PROBLEM DESCRIPTION:
Going through the entries below, copy out each line that contains "agent".

INPUT RECORDS:
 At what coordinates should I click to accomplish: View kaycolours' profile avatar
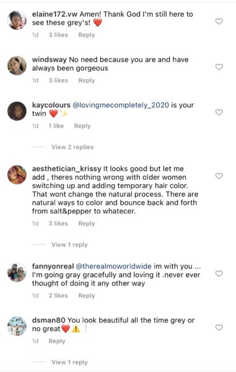tap(17, 111)
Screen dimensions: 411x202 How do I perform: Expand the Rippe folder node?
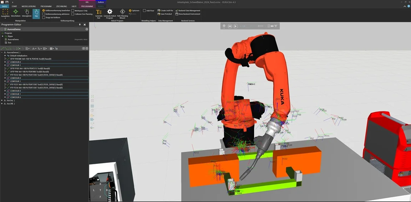pos(2,36)
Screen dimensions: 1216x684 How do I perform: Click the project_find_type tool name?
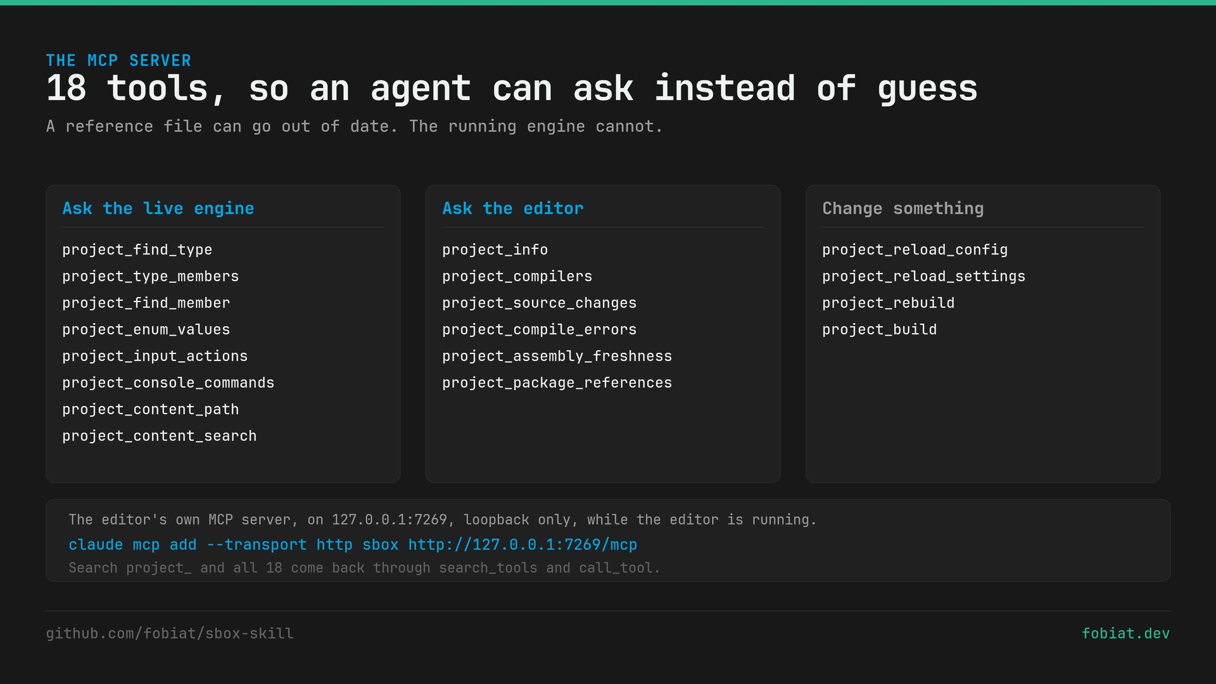(x=137, y=250)
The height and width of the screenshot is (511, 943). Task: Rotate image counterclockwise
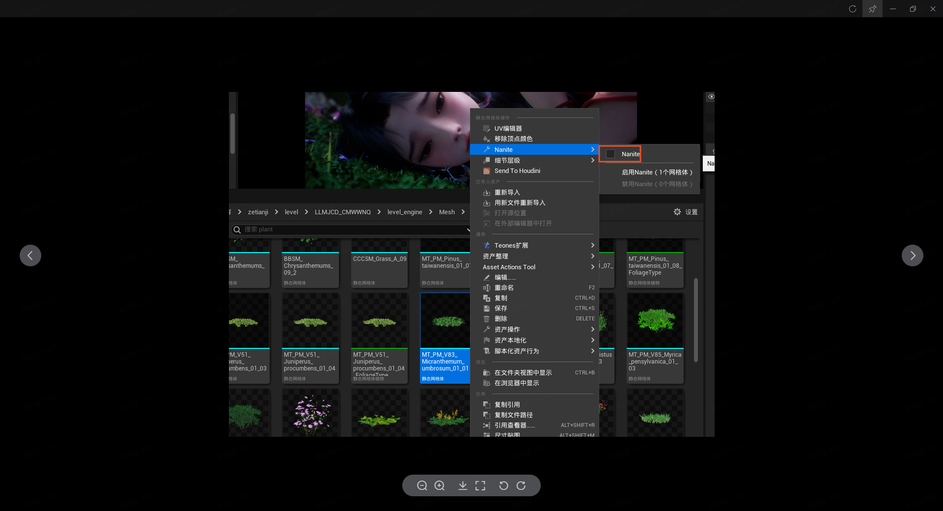point(503,485)
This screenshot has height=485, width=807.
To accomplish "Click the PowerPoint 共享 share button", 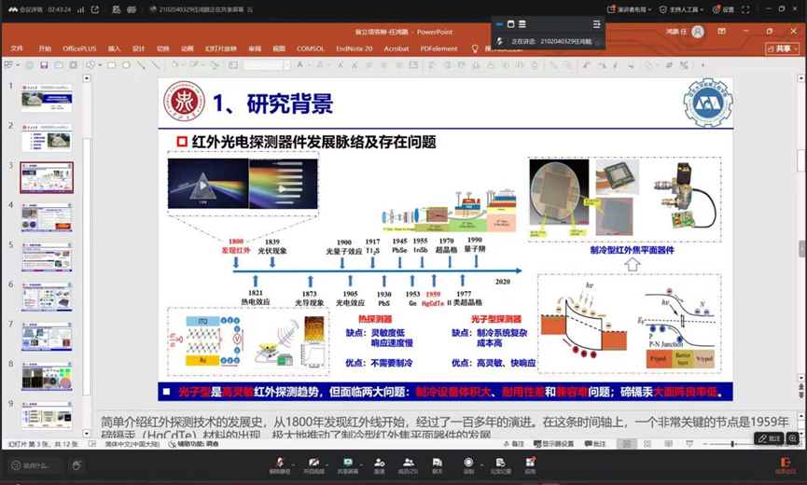I will [x=783, y=49].
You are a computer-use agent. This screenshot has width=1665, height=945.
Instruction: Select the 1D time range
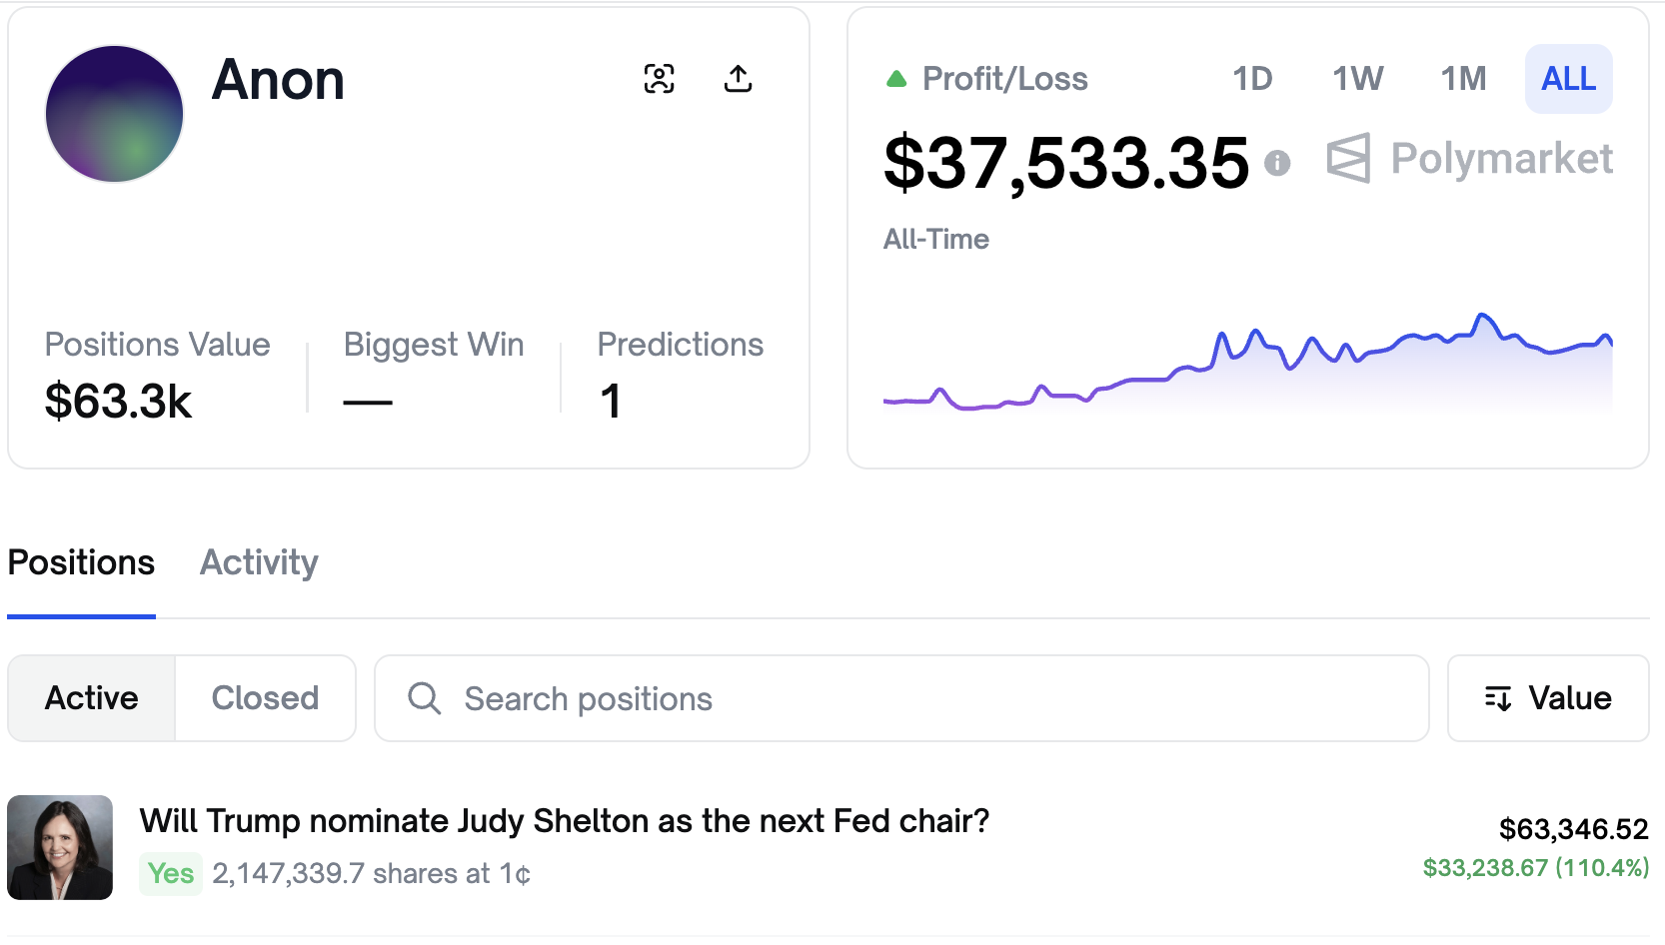pos(1252,79)
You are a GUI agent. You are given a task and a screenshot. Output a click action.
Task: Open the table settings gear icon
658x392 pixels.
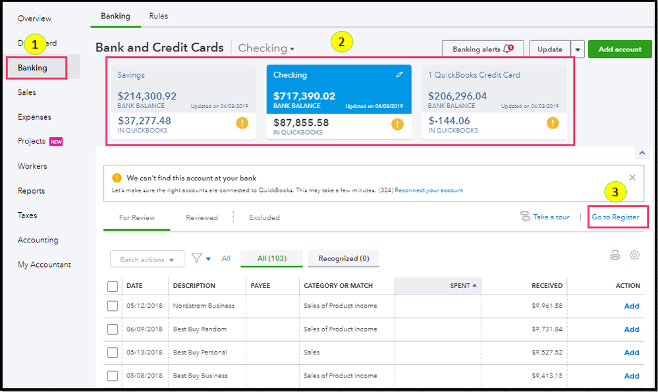click(x=634, y=256)
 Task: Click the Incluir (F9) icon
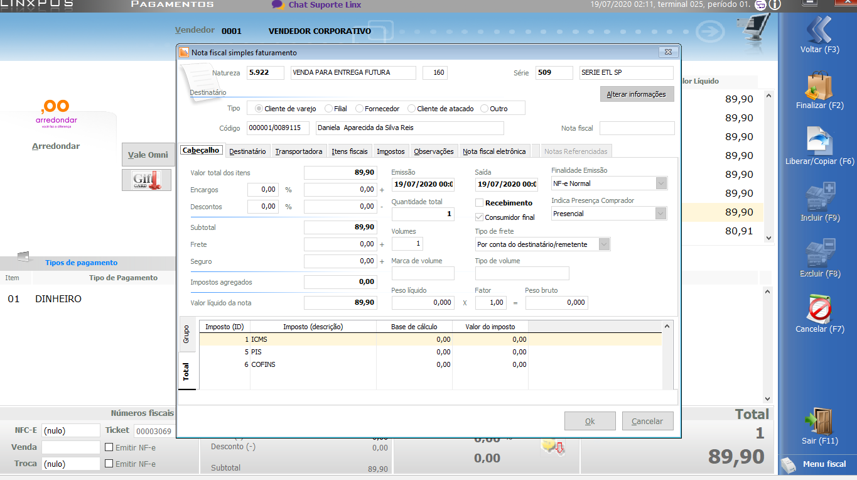click(x=819, y=197)
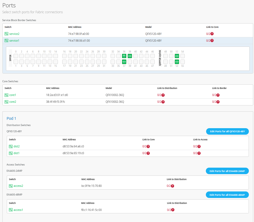Viewport: 254px width, 222px height.
Task: Toggle empty port 0 on service1
Action: 16,56
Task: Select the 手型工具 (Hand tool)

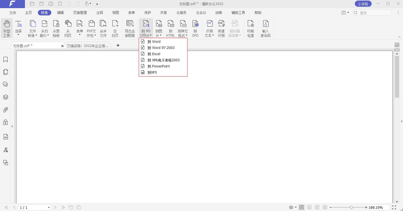Action: click(x=7, y=28)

YOUR RESPONSE:
You are a computer-use agent. This screenshot has width=1665, height=945.
You are a GUI agent. You are given a task and a screenshot. Output a click action.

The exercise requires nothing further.